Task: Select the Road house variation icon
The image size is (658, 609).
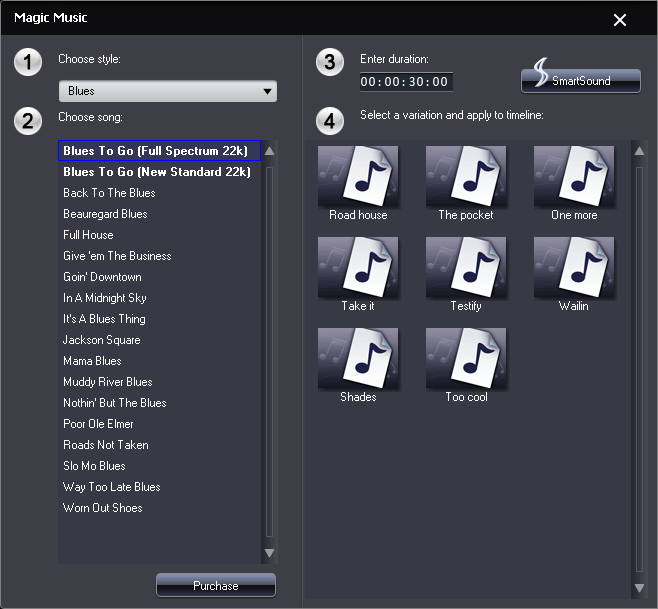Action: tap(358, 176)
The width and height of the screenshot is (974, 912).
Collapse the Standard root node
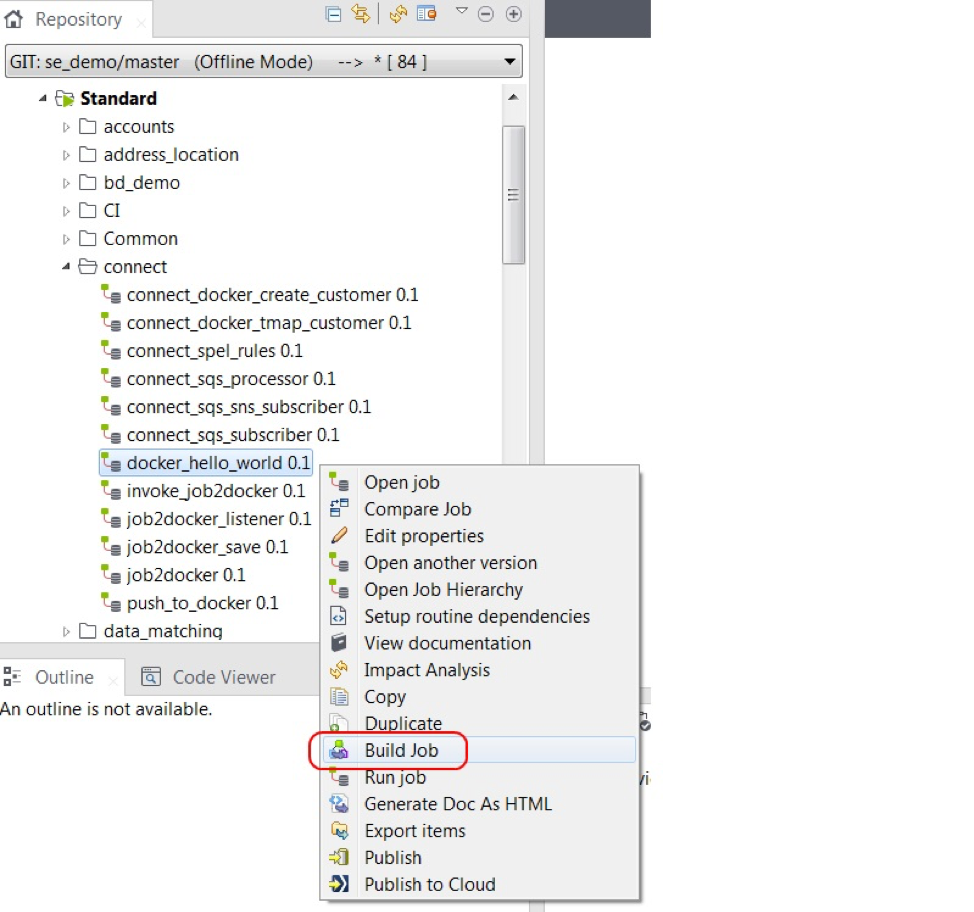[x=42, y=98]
* * *
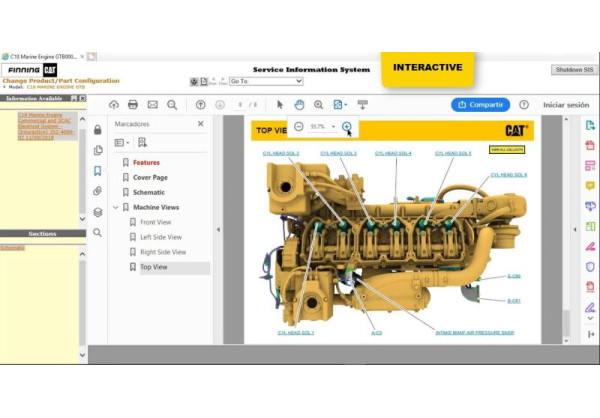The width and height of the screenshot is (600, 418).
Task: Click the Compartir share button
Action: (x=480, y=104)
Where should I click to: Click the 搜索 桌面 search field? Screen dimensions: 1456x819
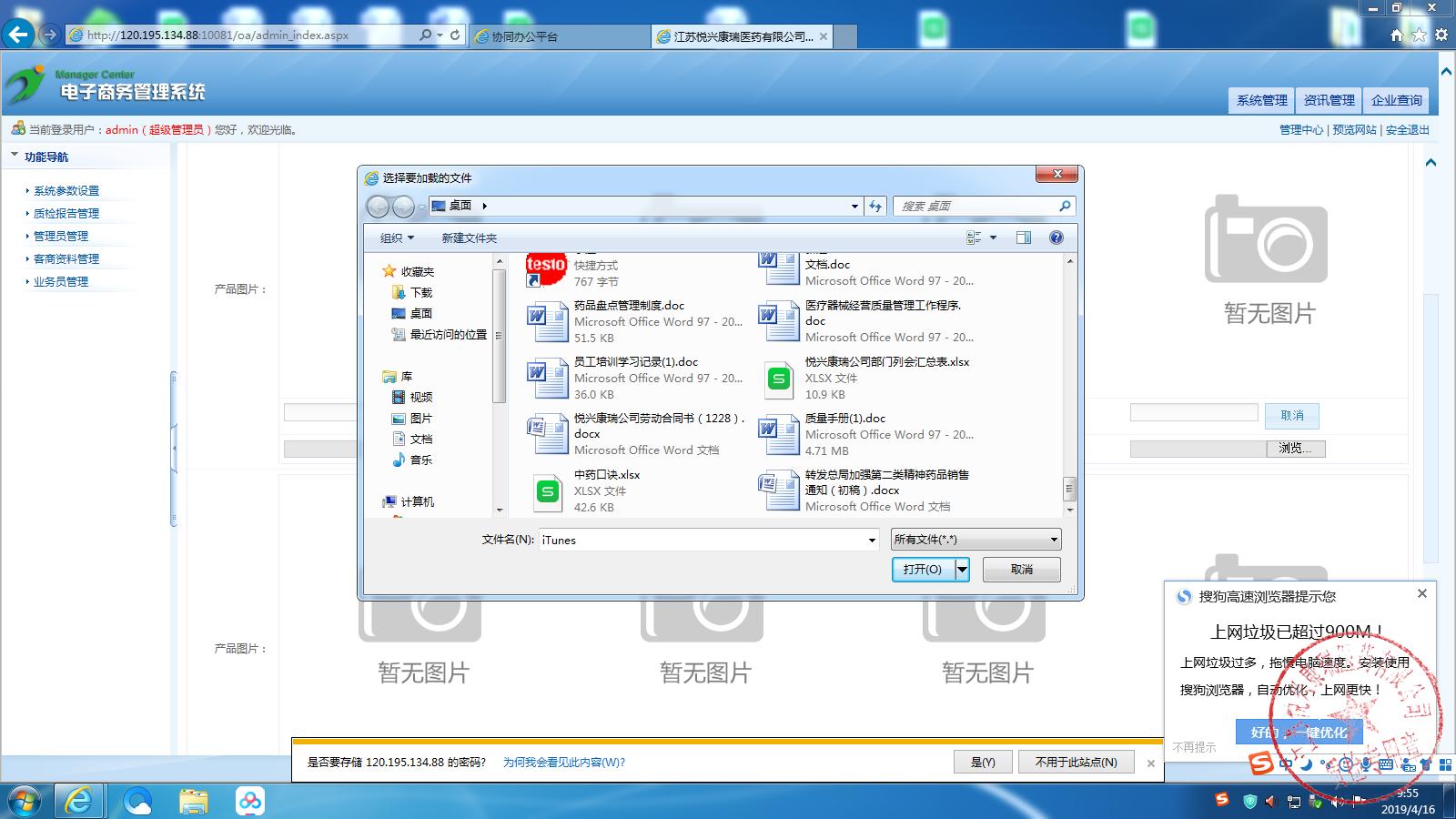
---
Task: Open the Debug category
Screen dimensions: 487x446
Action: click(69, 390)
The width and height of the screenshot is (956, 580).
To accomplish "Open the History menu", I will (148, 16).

> [What you will do]: State how many lines in the data include the string "Open". Nothing else belongs in the reply.

> [Response for this exercise]: 2